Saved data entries
####################

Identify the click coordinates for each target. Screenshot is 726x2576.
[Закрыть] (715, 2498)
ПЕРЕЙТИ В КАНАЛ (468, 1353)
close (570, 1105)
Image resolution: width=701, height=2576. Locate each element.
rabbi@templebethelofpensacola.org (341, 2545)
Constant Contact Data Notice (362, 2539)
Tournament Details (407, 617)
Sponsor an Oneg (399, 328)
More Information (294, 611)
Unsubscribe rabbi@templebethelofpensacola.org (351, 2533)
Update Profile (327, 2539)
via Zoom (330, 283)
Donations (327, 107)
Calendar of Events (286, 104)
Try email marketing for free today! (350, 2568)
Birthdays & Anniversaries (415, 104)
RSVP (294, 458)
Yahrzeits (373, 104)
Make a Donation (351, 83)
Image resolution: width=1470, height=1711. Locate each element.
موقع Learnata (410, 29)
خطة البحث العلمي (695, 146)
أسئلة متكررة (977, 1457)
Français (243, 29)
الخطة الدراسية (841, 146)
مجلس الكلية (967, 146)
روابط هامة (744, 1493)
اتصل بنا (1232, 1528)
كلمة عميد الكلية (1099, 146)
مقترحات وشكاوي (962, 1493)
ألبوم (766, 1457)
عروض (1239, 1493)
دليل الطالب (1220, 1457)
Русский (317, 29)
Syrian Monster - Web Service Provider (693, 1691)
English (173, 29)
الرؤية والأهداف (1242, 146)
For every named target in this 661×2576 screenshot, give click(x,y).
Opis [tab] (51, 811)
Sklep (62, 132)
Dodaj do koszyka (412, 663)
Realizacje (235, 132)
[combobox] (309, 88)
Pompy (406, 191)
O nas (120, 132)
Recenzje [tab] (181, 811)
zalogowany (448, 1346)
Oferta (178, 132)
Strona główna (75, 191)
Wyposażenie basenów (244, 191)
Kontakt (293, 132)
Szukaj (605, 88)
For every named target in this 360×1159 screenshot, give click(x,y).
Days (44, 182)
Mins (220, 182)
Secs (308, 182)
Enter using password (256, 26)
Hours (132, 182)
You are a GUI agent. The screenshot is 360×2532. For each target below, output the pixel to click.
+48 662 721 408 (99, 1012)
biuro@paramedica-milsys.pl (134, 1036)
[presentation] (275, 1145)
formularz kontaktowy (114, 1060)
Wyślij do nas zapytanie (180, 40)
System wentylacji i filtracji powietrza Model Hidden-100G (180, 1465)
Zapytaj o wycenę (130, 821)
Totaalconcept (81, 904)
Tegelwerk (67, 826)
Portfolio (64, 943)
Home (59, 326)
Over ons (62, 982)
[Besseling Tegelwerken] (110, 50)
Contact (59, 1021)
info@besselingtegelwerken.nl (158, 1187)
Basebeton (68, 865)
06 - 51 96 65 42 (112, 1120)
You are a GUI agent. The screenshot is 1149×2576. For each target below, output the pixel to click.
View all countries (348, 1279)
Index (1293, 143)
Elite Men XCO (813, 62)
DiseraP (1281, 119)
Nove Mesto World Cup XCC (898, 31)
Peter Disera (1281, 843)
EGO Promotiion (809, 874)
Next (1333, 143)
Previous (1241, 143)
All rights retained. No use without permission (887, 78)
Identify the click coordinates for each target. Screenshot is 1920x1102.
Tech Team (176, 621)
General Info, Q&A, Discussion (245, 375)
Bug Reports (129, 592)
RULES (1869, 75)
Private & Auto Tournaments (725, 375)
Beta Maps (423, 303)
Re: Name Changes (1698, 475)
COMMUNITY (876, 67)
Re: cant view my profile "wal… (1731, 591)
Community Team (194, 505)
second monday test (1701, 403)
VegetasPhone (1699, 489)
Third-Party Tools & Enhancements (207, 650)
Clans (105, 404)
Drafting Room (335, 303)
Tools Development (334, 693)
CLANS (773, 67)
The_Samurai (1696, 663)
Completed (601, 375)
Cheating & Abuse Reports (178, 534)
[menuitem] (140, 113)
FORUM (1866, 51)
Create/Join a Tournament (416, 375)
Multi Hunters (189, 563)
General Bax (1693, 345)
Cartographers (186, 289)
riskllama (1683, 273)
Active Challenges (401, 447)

####################

■ **What is expected**:
Would you give the entries back word for word?

■ **Completed exercise**:
Identify the click coordinates for each target. Screenshot is 726x2576.
[Закрыть] (715, 2498)
ПЕРЕЙТИ В КАНАЛ (468, 1353)
close (570, 1105)
Image resolution: width=701, height=2576. Locate each element.
rabbi@templebethelofpensacola.org (341, 2545)
Constant Contact Data Notice (362, 2539)
Tournament Details (407, 617)
Sponsor an Oneg (399, 328)
More Information (294, 611)
Unsubscribe rabbi@templebethelofpensacola.org (351, 2533)
Update Profile (327, 2539)
via Zoom (330, 283)
Donations (327, 107)
Calendar of Events (286, 104)
Try email marketing for free today! (350, 2568)
Birthdays & Anniversaries (415, 104)
RSVP (294, 458)
Yahrzeits (373, 104)
Make a Donation (351, 83)
Image resolution: width=1470, height=1711. Locate each element.
موقع Learnata (410, 29)
خطة البحث العلمي (695, 146)
أسئلة متكررة (977, 1457)
Français (243, 29)
الخطة الدراسية (841, 146)
مجلس الكلية (967, 146)
روابط هامة (744, 1493)
اتصل بنا (1232, 1528)
كلمة عميد الكلية (1099, 146)
مقترحات وشكاوي (962, 1493)
ألبوم (766, 1457)
عروض (1239, 1493)
دليل الطالب (1220, 1457)
Русский (317, 29)
Syrian Monster - Web Service Provider (693, 1691)
English (173, 29)
الرؤية والأهداف (1242, 146)
For every named target in this 661×2576 screenshot, give click(x,y).
Opis [tab] (51, 811)
Sklep (62, 132)
Dodaj do koszyka (412, 663)
Realizacje (235, 132)
[combobox] (309, 88)
Pompy (406, 191)
O nas (120, 132)
Recenzje [tab] (181, 811)
zalogowany (448, 1346)
Oferta (178, 132)
Strona główna (75, 191)
Wyposażenie basenów (244, 191)
Kontakt (293, 132)
Szukaj (605, 88)
For every named target in this 360×1159 screenshot, give click(x,y).
Days (44, 182)
Mins (220, 182)
Secs (308, 182)
Enter using password (256, 26)
Hours (132, 182)
You are a GUI agent. The screenshot is 360×2532. For each target below, output the pixel to click.
+48 662 721 408 (99, 1012)
biuro@paramedica-milsys.pl (134, 1036)
[presentation] (275, 1145)
formularz kontaktowy (114, 1060)
Wyślij do nas zapytanie (180, 40)
System wentylacji i filtracji powietrza Model Hidden-100G (180, 1465)
Zapytaj o wycenę (130, 821)
Totaalconcept (81, 904)
Tegelwerk (67, 826)
Portfolio (64, 943)
Home (59, 326)
Over ons (62, 982)
[Besseling Tegelwerken] (110, 50)
Contact (59, 1021)
info@besselingtegelwerken.nl (158, 1187)
Basebeton (68, 865)
06 - 51 96 65 42 (112, 1120)
You are a GUI agent. The screenshot is 1149×2576. For each target below, output the pixel to click.
View all countries (348, 1279)
Index (1293, 143)
Elite Men XCO (813, 62)
DiseraP (1281, 119)
Nove Mesto World Cup XCC (898, 31)
Peter Disera (1281, 843)
EGO Promotiion (809, 874)
Next (1333, 143)
Previous (1241, 143)
All rights retained. No use without permission (887, 78)
Identify the click coordinates for each target. Screenshot is 1920x1102.
Tech Team (176, 621)
General Info, Q&A, Discussion (245, 375)
Bug Reports (129, 592)
RULES (1869, 75)
Private & Auto Tournaments (725, 375)
Beta Maps (423, 303)
Re: Name Changes (1698, 475)
COMMUNITY (876, 67)
Re: cant view my profile "wal… (1731, 591)
Community Team (194, 505)
second monday test (1701, 403)
VegetasPhone (1699, 489)
Third-Party Tools & Enhancements (207, 650)
Clans (105, 404)
Drafting Room (335, 303)
Tools Development (334, 693)
CLANS (773, 67)
The_Samurai (1696, 663)
Completed (601, 375)
Cheating & Abuse Reports (178, 534)
[menuitem] (140, 113)
FORUM (1866, 51)
Create/Join a Tournament (416, 375)
Multi Hunters (189, 563)
General Bax (1693, 345)
Cartographers (186, 289)
riskllama (1683, 273)
Active Challenges (401, 447)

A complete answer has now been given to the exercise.